When we open our eyes, the amount of visual information is such that we cannot process it all at once. The job of attention is to select and order visual items for this processing. With very short presentations, 100ms for instance, we know that the progression of automatic attention is based on visual salience. The focus of attention explores first the most salient location, the item the most different from its visual neighboring, and then the immediately less salient location, and so forth. What are the visual pathways that subtend such processes? Arguments have been given regarding the involvement of pathways that circumvent the geniculate nucleus that connects to striate areas. The extrageniculate pathways, which connect to parietal structures via the superior colliculus and the pulvinar, are widely thought to underlie such attentional processes.
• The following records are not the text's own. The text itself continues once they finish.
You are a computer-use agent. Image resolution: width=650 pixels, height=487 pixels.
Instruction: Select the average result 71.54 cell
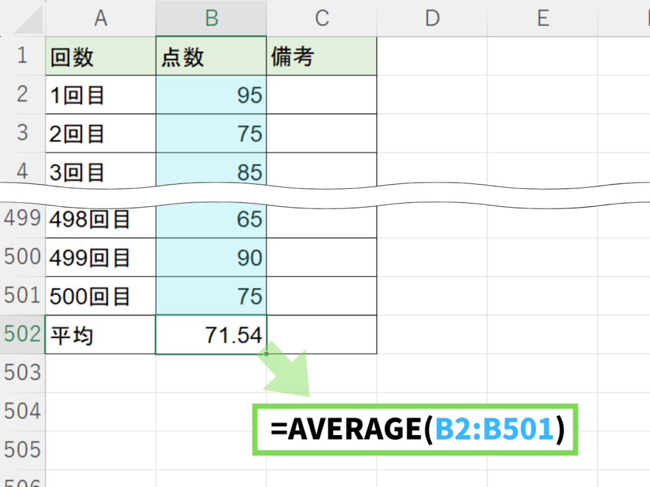(211, 334)
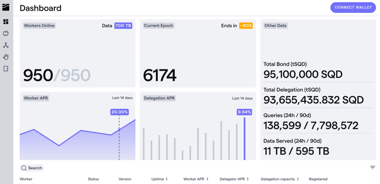This screenshot has height=184, width=380.
Task: Click the highlighted 9.94% Delegation APR bar
Action: point(244,139)
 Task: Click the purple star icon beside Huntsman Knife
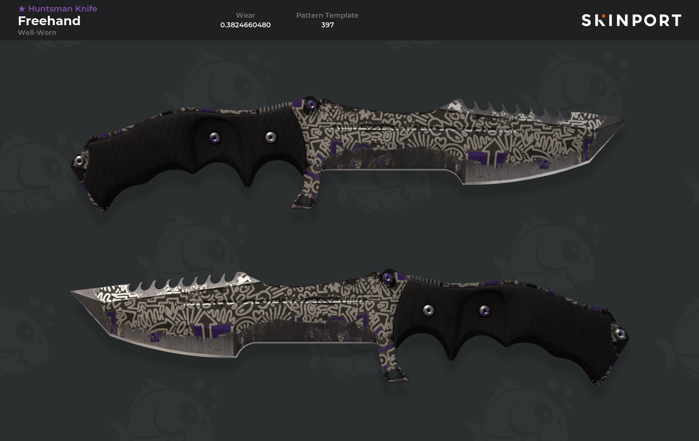22,9
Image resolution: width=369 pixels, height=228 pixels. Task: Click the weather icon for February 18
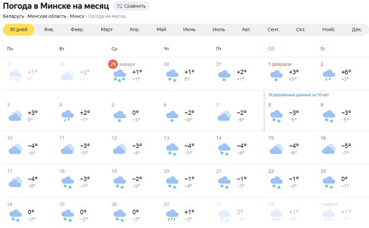pyautogui.click(x=67, y=182)
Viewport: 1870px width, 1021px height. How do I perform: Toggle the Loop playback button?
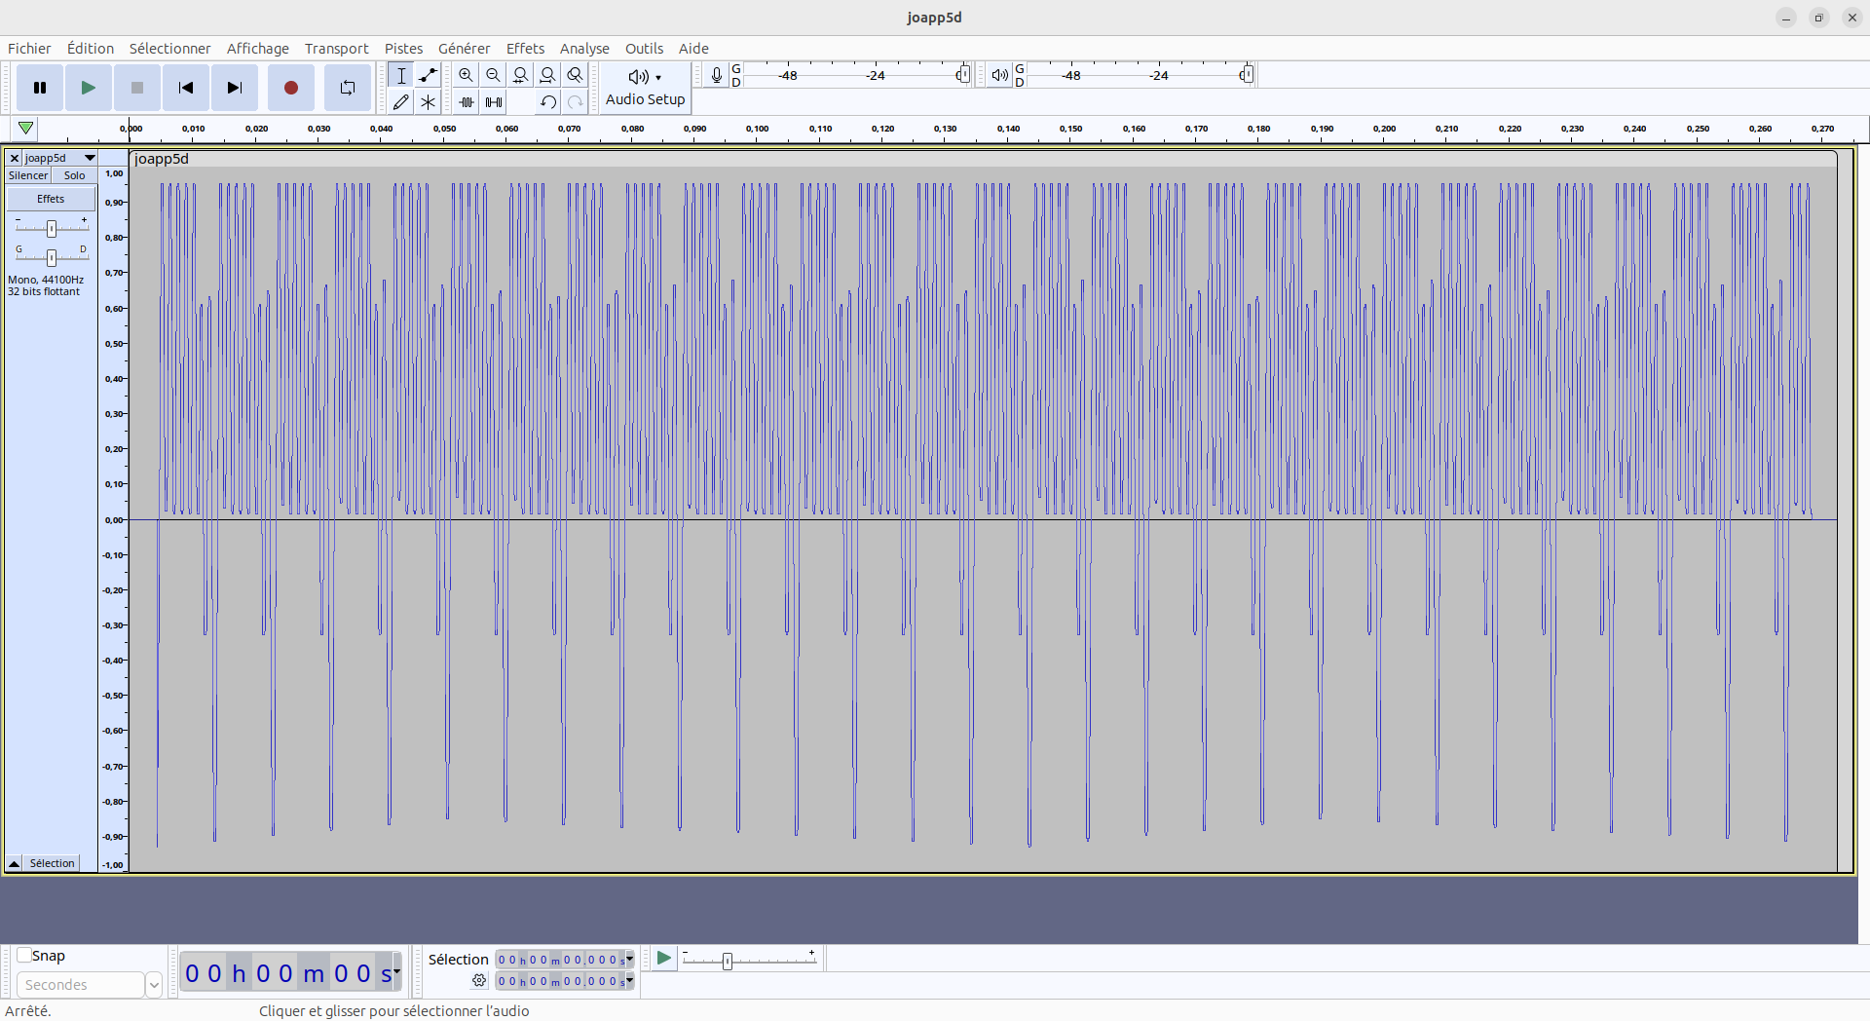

It has been proposed that extrageniculate pathways convey the information faster than the geniculate ones. We used EEG methods to test this asynchrony hypothesis. Volunteers were asked to make a judgment regarding a target among two distractors, items were presented for 100ms and were either of different sizes (inducing a salience-based progression) or all of same size (control condition). We expected results to show 1) a hierarchical pattern based on target’s size in behavioral variables in the salience condition, confirming the salience-based progression of attention, and 2) that ERP would also show such pattern. Finally, 3), an early parietal activation in the salience condition was expected according to the asynchrony hypothesis, attesting of the fast extrageniculate modulation. Preliminary results will be presented.